Auch Peter Solis Nery hat 20 Jahre lang als Krankenpfleger in den USA gearbeitet und ist erst seit einigen Monaten wieder zurück auf den Philippinen. Seine Leserschaft sei hier, er wolle zudem helfen, das marode Bildungssystem zu verbessern, sagt der Schriftsteller. „Wir müssen vor allem etwas gegen das Analphabetentum tun“, so Nery. Dass die Einladung nach Frankfurt an der Situation im Land etwas ändert, glaubt er nicht. Hier biete sich bloß die Gelegenheit, die Philippinen im Ausland gut aussehen zu lassen, meint er. Bevor größere Summen in die Hand genommen werden, um Übersetzungen von philippinischen Au­to­r:in­nen zu fördern, sei es erst mal wichtig, sicherzustellen, dass alle Schulen auf den Philippinen überhaupt über Bücher verfügen würden.

Nicht alle Schrift­stel­ler:in­nen, Verleger und im Kulturbetrieb Tätige, mit denen die taz sprach, sehen den Einsatz in Frankfurt so kritisch. Und geeint bleiben sie im Engage­ment für Literatur. So sehen viele Mitglieder des National Book Development Boards (NBDB), die als dem Bildungsministerium unterstellte Behörde den Gastlandauftritt in Frankfurt organisiert, ihre Tätigkeit als einzige Möglichkeit an, wirklich etwas für die Lesekompetenz im Land, vor allem in den Provinzen, zu tun. Jobs im privaten Sektor gebe es aufgrund des prekär organisierten Literaturbetriebs kaum.

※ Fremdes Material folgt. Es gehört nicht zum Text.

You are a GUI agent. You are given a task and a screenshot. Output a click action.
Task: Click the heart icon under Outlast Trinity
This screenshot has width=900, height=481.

Offiziell seien sie zwar dazu angehalten, sich öffentlich nicht politisch zu äußern, doch Kritik an den politischen Clanstrukturen vernimmt man immer wieder. Ja, vielleicht sei es schizophren, für einen Machtapparat zu arbeiten, den man verachte, heißt es einmal. Vor allem, wenn man als Student noch gegen diesen protestiert habe.

Die Reise wurde unterstützt von Frankfurt Book Fair and Philippines Guest of Honour Programs.